Il primo elemento a colpire l’attenzione era certamente la copertina:
Cosa dovremmo mai fare in un gioco simile?” era il primo pensiero di chiunque, compreso del ragazzino che vi parla ora, 10 anni dopo l’incontro del primo tipo avuto con la splendida confezione cartonata.

Nel 2002 non avevo neanche idea di chi fosse De Chirico, non credo fosse nel programma di Storia dell’Arte della terza media, forse non era abbastanza mainstream (purtroppo o per fortuna). Quindi non avrei mai potuto cogliere tutte le sfumature della copertina di quel gioco che così prepotentemente si era insediato in me contornato da dubbi e misteri tutt’ora irrisolti, preferendo piuttosto abbandonare una qualsiasi spiegazione a quando sarei cresciuto. Una promessa mai mantenuta ma tornata a galla grazie al succitato articolo.

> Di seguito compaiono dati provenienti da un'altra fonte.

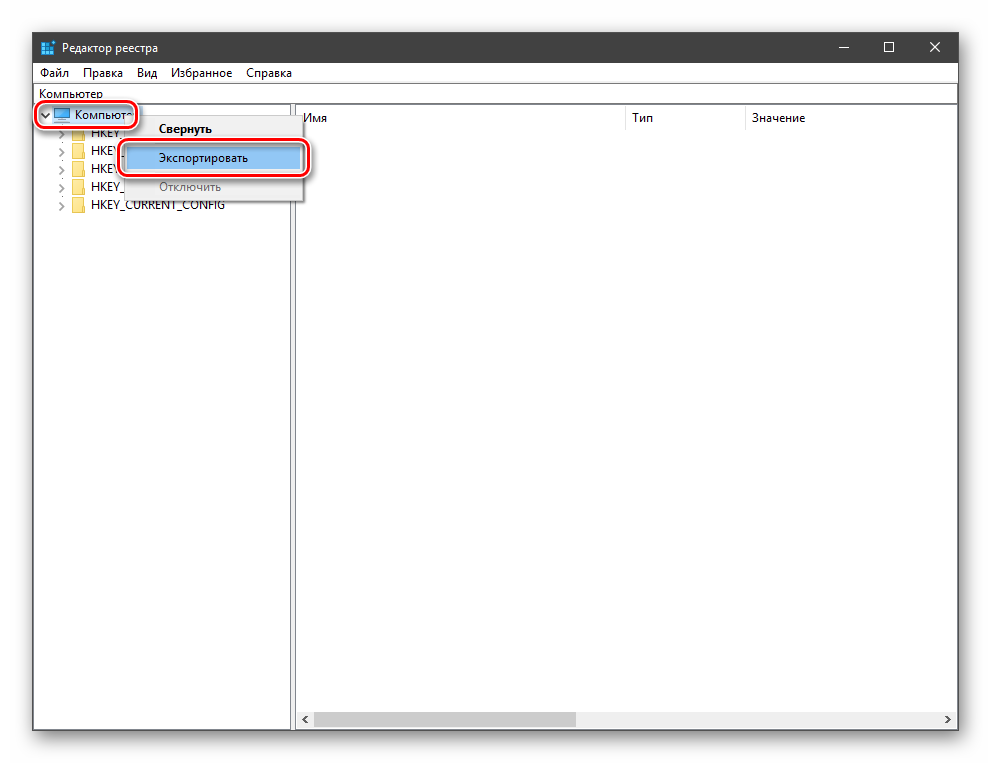Click the left arrow of horizontal scrollbar
991x763 pixels.
pyautogui.click(x=304, y=720)
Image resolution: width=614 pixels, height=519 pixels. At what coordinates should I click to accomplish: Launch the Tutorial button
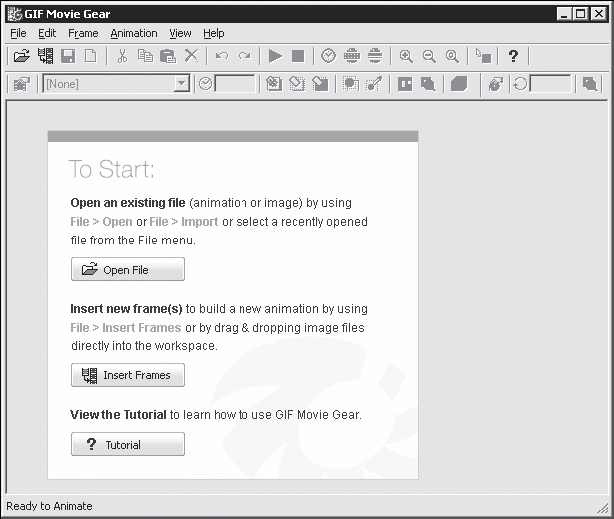pos(128,444)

Con Ico, ci fu uno dei primi esempi di equità tra i gamers orientali e quelli occidentali (ma non tutti): la copertina europea e quella nipponica erano praticamente identiche, trascurando solo i giocatori americani, i quali hanno dovuto attendere la recente riedizione per poter assaporare a pieno la cover ispirata da “La Nostalgia dell’Infinito” di Giorgio De Chirico, capostipite del movimento Metafisico, il quale ha avuto una profonda influenza anche sull’intero gioco.

Nell’opera in questione notiamo due minuscole, oscure e solitarie, figure, rese ancora più infime dall’immensa torre alle loro spalle. Titaniche costruzioni che sviliscono la presunta grandezza dell’uomo presenti anche ne “L’angoscia della partenza“,”La Torre Rossa” e in “Mistero e Malinconia di una Strada” (a destra della copertina ufficiale), altri capolavori dell’italo-greco.

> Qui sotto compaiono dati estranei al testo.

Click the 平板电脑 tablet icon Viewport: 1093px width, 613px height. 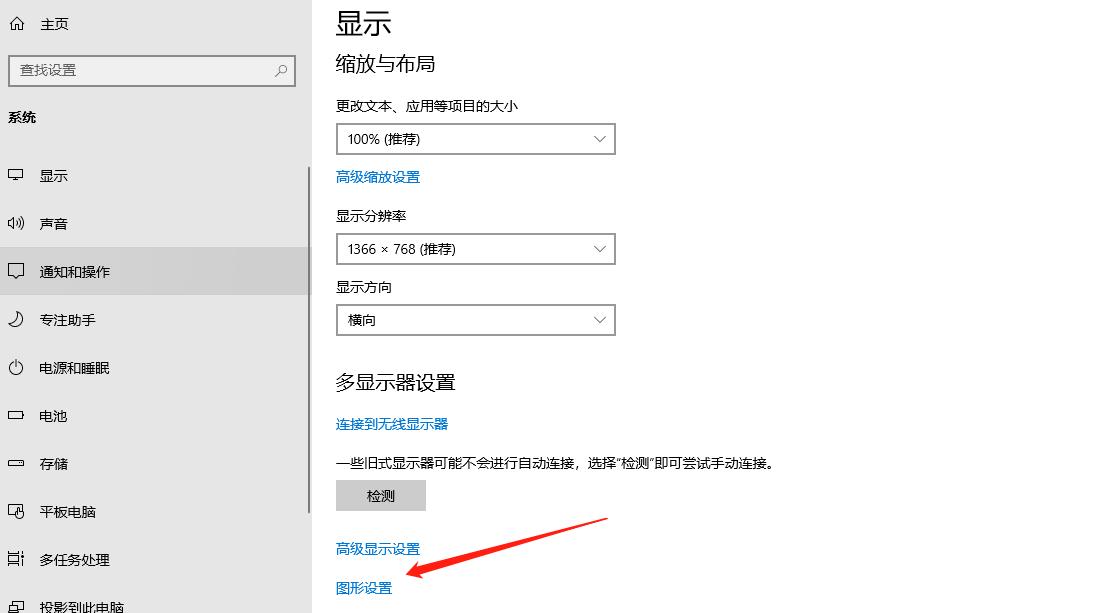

Ueda è riuscito nuovamente a catturare, forte anche dell’ispirazione di De Chirico e di Another World, capolavoro del ’91 di Eric Chahi (ancora attivissimo nell’industria come dimostra l’innovativo From Dust), quel senso di oppressione, scaturito dalla solitudine nel ritrovarsi fagocitati da immense strutture, vuoti, con la perenne sensazione di essere in trappola, un sentimento angosciante che ci portiamo addosso lungo tutto lo scorrere del gioco.

Quale miglior cover se non una fortemente ispirata dalle opere piu alienanti di De Chirico, per un capolavoro totalmente impregnato di tale, morboso sentimento?

Quando l’arte supera qualsiasi appariscente copertina frutto del marketing, ecco che il Genio entra in scena.